▶ [EXERCISE TASK]:
Output the listing from the line with "Click the Color" to the line with "[x=201, y=215]" as a two-column CSV with the headers task and coordinates, one row per entry, putting each value in a single quoted field with its line breaks replaced by spaces.

***** MATERIAL PROVIDED

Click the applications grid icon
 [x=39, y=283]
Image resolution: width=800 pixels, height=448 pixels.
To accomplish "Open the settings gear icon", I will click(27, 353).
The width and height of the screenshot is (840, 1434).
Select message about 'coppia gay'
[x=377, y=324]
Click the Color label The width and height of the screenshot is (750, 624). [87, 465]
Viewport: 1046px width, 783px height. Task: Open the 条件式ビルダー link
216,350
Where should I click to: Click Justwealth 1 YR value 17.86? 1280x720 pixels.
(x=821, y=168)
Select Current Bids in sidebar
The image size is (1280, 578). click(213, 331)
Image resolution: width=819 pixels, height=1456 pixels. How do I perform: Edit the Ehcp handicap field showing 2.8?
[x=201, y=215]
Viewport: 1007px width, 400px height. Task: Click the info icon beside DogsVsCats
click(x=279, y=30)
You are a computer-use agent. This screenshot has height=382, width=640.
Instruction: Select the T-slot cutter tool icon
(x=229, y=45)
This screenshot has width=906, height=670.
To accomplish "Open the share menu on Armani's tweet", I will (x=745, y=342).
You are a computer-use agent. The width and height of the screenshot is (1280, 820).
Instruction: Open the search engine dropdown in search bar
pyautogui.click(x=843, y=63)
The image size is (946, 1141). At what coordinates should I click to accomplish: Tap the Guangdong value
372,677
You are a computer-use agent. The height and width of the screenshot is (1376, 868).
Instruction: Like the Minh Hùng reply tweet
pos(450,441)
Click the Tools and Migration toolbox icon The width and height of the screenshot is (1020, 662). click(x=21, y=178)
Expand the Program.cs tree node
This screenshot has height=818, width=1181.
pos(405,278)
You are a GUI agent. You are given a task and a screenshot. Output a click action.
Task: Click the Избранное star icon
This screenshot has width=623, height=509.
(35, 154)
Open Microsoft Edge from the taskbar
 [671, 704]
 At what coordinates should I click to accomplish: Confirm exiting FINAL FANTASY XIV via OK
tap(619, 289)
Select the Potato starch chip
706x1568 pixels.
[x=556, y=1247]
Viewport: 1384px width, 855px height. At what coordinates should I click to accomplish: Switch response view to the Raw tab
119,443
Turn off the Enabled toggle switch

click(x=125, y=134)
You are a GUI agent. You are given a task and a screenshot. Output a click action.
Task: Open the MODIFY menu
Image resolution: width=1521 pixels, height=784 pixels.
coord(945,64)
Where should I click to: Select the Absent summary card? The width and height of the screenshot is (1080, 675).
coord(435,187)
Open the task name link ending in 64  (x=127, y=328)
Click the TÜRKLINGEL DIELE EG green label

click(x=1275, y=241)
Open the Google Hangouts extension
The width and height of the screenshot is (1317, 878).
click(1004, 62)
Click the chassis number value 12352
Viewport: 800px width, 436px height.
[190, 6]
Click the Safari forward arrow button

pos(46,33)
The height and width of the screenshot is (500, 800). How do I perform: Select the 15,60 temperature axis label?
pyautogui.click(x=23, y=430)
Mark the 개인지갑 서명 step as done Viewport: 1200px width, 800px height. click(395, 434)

**********

▶ [RESPONSE TO THE TASK]:
task,coordinates
"Click the Color label The width and height of the screenshot is (750, 624).","[87, 465]"
"Viewport: 1046px width, 783px height. Task: Open the 条件式ビルダー link","216,350"
"Where should I click to: Click Justwealth 1 YR value 17.86? 1280x720 pixels.","(x=821, y=168)"
"Select Current Bids in sidebar","The image size is (1280, 578). click(213, 331)"
"Image resolution: width=819 pixels, height=1456 pixels. How do I perform: Edit the Ehcp handicap field showing 2.8?","[x=201, y=215]"